Un pianeta roccioso e un potenziale mondo d’acqua

Kepler-10b, il pianeta più interno, completa un’orbita in meno di un giorno terrestre. Con un raggio di 1,47 raggi terrestri e una massa di 3,24 ± 0,32 masse terrestri, si conferma come una super-Terra rocciosa, simile per densità alla Terra, ma priva di un grande nucleo ferroso. Il suo ambiente è estremamente ostile: l’equilibrio termico di superficie supera i 2000 K, rendendo improbabile la presenza di atmosfera.

Kepler-10c, invece, ha attirato particolare attenzione: con un raggio di 2,35 raggi terrestri e una massa di 11,29 ± 1,24 masse terrestri, presenta una densità di 4,75 g/cm³. Questa combinazione di massa e volume non si adatta a un pianeta roccioso puro né a un gigante gassoso, ma suggerisce la presenza di una quantità significativa di acqua o ghiaccio. Kepler-10c potrebbe quindi rappresentare uno dei rari “mondi d’acqua” identificati fino a oggi, con una percentuale d’acqua stimata tra il 40% e il 70% della sua massa.

La posizione orbitale di Kepler-10c, ben al di fuori dalla “valle dei raggi” che separa i pianeti rocciosi da quelli dominati da volatili, rafforza l’ipotesi di una formazione oltre la linea del ghiaccio, con successiva migrazione verso l’interno del sistema.

Un nuovo pianeta: Kepler-10d

Oltre ai due pianeti già noti, i ricercatori hanno individuato prove convincenti della presenza di un terzo corpo, Kepler-10d, grazie a un’analisi combinata delle variazioni nei tempi di transito di Kepler-10c (Transit Timing Variations, TTVs) e delle velocità radiali. Questo nuovo pianeta avrebbe una massa minima di 12,00 ± 2,15 masse terrestri e un periodo orbitale di circa 151 giorni.

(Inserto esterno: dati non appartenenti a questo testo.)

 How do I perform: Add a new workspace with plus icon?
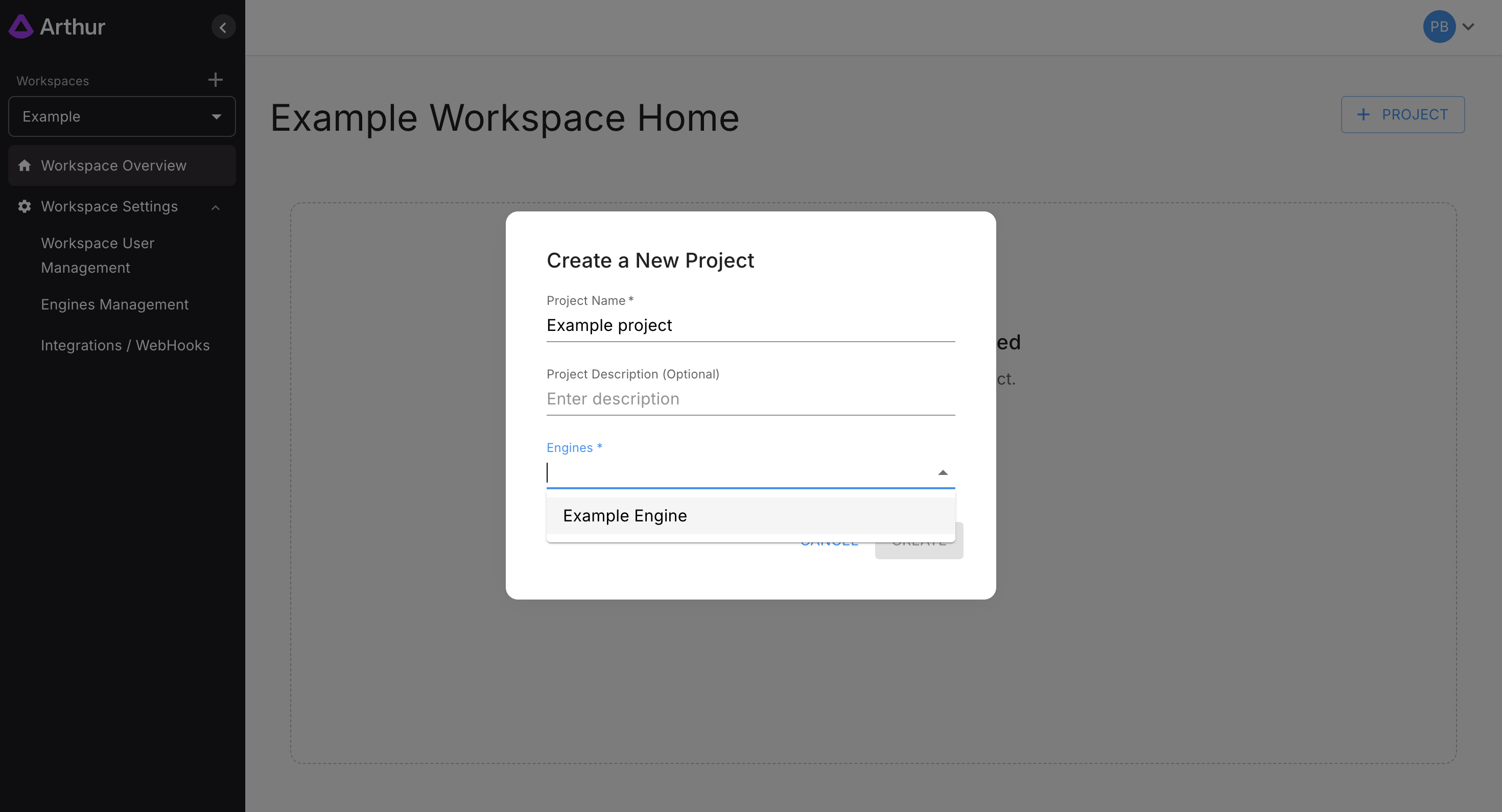215,80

Anche se Kepler-10d non è stato osservato in transito, la sua massa suggerisce che potrebbe essere simile a Kepler-10c, forse anch’esso ricco d’acqua o dotato di un’atmosfera più densa. L’assenza di un transito è compatibile con una piccola inclinazione orbitale differente rispetto a quella degli altri pianeti, sufficiente a evitare l’allineamento con il nostro punto di osservazione.

Un sistema senza giganti

Un altro aspetto fondamentale dello studio è l’assenza di pianeti giganti nel sistema. L’analisi della sensibilità delle osservazioni ha escluso la presenza di pianeti simili a Giove entro 10 unità astronomiche dalla stella madre. Questa caratteristica è significativa: l’assenza di giganti gassosi suggerisce che i pianeti più piccoli di Kepler-10 abbiano potuto migrare verso le loro orbite attuali senza essere disturbati da masse gravitazionali maggiori, un comportamento coerente con diversi modelli di formazione planetaria.

Un risultato di alta precisione

Gli autori hanno utilizzato diverse tecniche di analisi statistica avanzata, tra cui:

  •  Analisi delle velocità radiali con diversi modelli di rumore;
  • Modellizzazione con algoritmi MCMC e Nested Sampling;
  • Analisi combinata delle TTVs e delle RVs con il codice dinamico TRADES.

Queste metodologie hanno permesso di raggiungere una precisione del 9-10% nella determinazione delle masse planetarie, un risultato raro per pianeti di così piccole dimensioni e periodi orbitali relativamente lunghi.

Implicazioni future

Questo studio non solo migliora la nostra comprensione di Kepler-10, ma dimostra anche l’importanza delle campagne di osservazione a lungo termine per caratterizzare mondi di dimensioni terrestri attorno a stelle simili al Sole. In particolare, sistemi come Kepler-10 rappresentano obiettivi ideali per missioni future come PLATO dell’ESA, che si concentrerà sulla ricerca di pianeti abitabili intorno a stelle solari.

La presenza di un possibile mondo d’acqua nel sistema Kepler-10, a basse temperature rispetto a molti sub-Netuniani noti, fornisce un importante laboratorio naturale per lo studio della diversità planetaria e dei processi di formazione planetaria in ambienti relativamente tranquilli e stabili.